Architectural overview of NUMA

No not the silly youtube video, Non-Uniform Memory Access (NUMA) is a design model used in many newer multi-cpu computer systems. To understand NUMA it is best to first understand how things were before the its advent. The prototypical multiprocessor computer layout is symmetric multiprocessing (SMP) which uses a uniform memory access (UMA) model. The UMA nature of SMP means that each cpu is connected to a single memory bus. This methodology works well for a relatively small number of CPUs but as the number grows the contention for a single bus grows and cpus start having to wait in line for memory access for unacceptable lengths of time.

Bellow is a simple diagram of a SMP setup with 2 cpus connected to a single memory bus which is in turn connected to a single bank of memory.

SMP

Next is a diagram of a NUMA setup with 4 cpus and 2 memory buses 2 cpus each. The 2 memory buses have their own bank of memory which in the NUMA nomenclature is referred to as local memory. The memory connected to the other bus is accessible however since it is not directly connected there are performance reductions for fetching information from a “remote” memory bank. This concept of local and remote memory is the fundamental principle of the NUMA architecture. Another important term when talking about NUMA is a node; in the diagram each group of memory and cpus that are connected to the same bus are considered a node.

NUMA

The main consideration that needs to be make when building a NUMA aware system is recognizing the fact that not all memory takes the same amount of time to access. Memory allocations and process cpu locality need to be done taking account for what node the process that is requesting the allocation is in, and when doing process scheduling attempting not to evict a process from a cpu in one node to a cpu in a different node is important to providing the best performance.

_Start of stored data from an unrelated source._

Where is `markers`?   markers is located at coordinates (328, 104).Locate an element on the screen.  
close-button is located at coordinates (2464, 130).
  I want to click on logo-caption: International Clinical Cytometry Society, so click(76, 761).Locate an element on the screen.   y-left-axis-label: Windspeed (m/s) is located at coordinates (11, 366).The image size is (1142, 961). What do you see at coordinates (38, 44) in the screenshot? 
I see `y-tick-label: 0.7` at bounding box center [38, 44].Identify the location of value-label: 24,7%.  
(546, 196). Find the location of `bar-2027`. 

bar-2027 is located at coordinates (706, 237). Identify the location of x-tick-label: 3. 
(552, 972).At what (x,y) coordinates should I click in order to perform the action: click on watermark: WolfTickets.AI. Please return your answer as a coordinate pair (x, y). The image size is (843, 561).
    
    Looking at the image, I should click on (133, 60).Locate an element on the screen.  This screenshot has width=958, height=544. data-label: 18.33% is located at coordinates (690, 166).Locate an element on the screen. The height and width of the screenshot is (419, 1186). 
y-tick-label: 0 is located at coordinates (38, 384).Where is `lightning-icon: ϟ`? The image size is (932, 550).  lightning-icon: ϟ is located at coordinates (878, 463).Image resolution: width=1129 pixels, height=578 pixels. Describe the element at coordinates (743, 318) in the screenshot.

Since cpus in addition to the main memory also include their own on chip caches another complication surfaces keeping all the caches consistent. This issue is referred to as cache coherence and affect all multi-cpu configurations that have a shared memory resource. Virtually all NUMA setups you will see in the wild are Cache coherent NUMA (ccNUMA) and I am not going to talk about non coherent setups.

Yet another complication with NUMA comes from the fact that accessing remote memory takes longer which can lead to problems with locking mechanisms. Taking the above diagram as an example if there is a lock structure in memory local to CPU0/1 a situation where the remote cpus are unable to take hold of the lock can occur. Say cpu0 is holding a spinlock, cpu2 then requests the lock and starts spinning, then cpu1 requests the lock and spins. Once cpu0 releases the lock due to the delay in accessing remote memory cpu2s request will likely have been beat out by cpu1.

Overall NUMA allows an operating system that is correctly accounting for the quirks of the design to scale well beyond the limitations of SMP. This mostly is due to the reduction of contention of a single memory bus which reduced the performance gained on SMP systems for each cpu added. The way most of us will see NUMA implemented is on dual or quad socket server motherboards with multi-core cpus. These setups often have a bank of memory for each socket meaning between 2-6 cpus per node.

This concludes the architectural overview. A future article will cover how linux takes advantage of NUMA hardware.